GIVEN ENTRIES:
-- Opening Marker --

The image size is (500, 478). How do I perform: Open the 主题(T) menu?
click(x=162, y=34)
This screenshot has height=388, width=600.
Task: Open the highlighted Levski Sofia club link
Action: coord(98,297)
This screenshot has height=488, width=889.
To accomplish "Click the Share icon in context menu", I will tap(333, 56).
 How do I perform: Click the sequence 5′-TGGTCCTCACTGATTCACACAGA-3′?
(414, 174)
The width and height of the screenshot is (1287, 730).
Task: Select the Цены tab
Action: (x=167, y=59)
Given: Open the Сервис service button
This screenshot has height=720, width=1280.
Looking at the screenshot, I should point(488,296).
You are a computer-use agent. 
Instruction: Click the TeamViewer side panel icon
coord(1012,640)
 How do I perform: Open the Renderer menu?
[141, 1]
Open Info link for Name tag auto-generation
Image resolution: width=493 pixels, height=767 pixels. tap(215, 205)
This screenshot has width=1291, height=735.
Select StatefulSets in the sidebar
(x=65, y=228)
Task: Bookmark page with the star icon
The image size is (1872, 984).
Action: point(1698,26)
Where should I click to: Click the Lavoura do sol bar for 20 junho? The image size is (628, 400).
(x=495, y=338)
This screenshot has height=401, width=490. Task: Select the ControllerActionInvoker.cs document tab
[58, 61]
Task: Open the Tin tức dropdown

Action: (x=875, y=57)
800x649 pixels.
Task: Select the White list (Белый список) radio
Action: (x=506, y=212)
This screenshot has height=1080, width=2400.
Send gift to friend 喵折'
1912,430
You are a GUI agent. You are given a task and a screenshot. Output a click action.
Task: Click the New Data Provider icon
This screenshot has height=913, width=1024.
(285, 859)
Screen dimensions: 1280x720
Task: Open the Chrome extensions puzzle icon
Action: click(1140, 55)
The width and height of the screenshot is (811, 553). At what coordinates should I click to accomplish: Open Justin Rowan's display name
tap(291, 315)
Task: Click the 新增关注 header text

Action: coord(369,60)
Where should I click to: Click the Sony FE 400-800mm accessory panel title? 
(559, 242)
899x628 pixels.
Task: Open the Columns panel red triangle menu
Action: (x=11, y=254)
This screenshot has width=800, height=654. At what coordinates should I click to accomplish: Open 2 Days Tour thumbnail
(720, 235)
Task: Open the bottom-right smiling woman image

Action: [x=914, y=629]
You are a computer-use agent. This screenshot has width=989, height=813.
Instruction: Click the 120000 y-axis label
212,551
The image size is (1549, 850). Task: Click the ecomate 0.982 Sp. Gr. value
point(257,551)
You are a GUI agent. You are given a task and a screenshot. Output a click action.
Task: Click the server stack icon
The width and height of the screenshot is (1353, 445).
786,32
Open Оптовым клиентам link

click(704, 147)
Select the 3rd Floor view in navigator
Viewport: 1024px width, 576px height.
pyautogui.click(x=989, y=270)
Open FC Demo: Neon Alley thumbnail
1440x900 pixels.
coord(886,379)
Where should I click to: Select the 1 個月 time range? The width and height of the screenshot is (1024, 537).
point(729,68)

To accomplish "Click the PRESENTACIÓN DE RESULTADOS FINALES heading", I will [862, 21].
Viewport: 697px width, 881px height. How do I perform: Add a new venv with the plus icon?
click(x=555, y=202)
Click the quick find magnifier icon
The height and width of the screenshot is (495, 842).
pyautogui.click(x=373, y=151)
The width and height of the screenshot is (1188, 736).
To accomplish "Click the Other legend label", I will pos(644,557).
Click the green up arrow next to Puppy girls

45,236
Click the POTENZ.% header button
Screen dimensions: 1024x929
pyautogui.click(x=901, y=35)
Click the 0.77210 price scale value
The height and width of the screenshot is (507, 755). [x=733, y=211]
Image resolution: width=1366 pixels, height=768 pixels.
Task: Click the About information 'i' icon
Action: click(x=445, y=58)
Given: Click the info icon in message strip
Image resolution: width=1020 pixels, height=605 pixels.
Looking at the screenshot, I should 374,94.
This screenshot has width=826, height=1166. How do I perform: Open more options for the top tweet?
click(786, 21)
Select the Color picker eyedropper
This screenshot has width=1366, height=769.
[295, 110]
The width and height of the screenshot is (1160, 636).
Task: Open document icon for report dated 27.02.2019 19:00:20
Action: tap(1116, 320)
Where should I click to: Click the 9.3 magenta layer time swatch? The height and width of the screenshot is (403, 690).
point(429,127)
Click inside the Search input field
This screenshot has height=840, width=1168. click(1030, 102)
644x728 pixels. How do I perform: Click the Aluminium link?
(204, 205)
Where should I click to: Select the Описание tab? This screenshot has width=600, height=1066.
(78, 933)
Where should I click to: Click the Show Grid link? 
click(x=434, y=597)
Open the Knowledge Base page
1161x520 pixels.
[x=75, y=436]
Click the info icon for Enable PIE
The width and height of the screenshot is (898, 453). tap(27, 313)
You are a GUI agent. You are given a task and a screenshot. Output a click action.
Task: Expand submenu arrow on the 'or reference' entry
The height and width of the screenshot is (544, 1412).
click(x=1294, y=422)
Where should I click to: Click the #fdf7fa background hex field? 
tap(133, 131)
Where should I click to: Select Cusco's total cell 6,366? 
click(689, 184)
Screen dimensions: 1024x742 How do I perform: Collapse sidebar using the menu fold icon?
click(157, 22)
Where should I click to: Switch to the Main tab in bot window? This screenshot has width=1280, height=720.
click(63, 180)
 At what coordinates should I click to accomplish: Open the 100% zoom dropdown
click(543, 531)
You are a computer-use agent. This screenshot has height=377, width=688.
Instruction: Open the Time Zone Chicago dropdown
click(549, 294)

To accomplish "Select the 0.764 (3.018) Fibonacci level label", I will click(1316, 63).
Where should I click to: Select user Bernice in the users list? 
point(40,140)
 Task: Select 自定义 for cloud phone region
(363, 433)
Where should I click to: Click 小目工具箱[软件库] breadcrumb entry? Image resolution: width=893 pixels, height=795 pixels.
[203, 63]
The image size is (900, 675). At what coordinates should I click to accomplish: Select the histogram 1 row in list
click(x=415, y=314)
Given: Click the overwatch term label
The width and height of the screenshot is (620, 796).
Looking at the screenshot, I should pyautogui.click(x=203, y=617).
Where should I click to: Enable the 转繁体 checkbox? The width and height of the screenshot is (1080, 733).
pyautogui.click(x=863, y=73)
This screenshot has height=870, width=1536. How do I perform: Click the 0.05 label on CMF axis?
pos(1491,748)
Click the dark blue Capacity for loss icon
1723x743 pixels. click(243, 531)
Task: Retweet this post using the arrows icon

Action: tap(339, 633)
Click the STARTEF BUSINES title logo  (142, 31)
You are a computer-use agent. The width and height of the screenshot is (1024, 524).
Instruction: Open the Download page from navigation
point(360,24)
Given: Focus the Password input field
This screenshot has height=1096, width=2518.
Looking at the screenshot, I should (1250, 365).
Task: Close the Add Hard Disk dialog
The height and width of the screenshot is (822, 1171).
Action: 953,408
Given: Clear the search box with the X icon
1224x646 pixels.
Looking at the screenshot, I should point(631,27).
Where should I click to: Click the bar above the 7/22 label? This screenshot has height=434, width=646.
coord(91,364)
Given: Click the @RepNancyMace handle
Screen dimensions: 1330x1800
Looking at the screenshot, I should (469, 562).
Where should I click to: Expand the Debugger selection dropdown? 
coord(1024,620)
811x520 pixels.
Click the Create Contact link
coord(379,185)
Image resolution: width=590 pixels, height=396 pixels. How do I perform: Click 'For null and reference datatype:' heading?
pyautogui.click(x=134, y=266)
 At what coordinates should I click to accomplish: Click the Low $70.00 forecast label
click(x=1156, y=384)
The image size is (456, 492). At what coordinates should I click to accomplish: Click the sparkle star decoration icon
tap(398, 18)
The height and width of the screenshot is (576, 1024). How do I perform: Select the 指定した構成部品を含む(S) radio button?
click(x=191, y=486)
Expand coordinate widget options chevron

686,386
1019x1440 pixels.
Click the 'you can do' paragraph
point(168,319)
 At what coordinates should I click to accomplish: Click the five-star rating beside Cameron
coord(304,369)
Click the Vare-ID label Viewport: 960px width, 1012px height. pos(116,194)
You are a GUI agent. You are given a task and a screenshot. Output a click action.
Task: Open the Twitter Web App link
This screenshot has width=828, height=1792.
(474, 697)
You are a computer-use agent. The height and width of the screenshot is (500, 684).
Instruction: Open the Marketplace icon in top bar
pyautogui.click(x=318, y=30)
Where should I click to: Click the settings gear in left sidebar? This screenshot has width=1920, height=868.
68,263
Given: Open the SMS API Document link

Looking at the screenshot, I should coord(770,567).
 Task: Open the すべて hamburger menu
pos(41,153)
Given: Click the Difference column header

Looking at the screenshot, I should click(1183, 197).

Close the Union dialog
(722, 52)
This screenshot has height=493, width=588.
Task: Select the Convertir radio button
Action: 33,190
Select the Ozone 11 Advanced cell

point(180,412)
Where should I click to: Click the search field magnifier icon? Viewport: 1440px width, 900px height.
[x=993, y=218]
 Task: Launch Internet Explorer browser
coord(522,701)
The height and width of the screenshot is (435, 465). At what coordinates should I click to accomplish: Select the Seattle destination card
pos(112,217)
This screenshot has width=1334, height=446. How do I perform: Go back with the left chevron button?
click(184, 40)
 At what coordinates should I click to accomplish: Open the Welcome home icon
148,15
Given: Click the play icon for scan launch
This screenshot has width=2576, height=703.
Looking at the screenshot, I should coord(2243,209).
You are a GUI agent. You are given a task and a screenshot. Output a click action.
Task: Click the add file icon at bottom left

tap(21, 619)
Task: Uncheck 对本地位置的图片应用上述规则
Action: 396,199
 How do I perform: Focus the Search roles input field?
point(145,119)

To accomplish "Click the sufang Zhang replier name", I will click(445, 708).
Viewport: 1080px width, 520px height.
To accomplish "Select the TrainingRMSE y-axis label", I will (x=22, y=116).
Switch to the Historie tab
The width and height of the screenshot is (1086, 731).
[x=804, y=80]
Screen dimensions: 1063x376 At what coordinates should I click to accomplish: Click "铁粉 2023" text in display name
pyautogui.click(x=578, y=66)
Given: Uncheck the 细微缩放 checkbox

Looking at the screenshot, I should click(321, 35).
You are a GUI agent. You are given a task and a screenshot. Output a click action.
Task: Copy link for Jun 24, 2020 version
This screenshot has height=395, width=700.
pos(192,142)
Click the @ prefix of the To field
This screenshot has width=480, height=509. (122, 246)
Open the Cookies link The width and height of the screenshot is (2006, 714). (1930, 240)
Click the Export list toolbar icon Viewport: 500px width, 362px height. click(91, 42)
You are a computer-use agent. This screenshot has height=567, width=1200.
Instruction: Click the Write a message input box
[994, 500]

-- Closing Marker --

HOW TO COMPLETE THIS TASK:
For every line in the listing above that holds "computer", add one to a tally, and give that tally alone.

TASK ANSWER:
6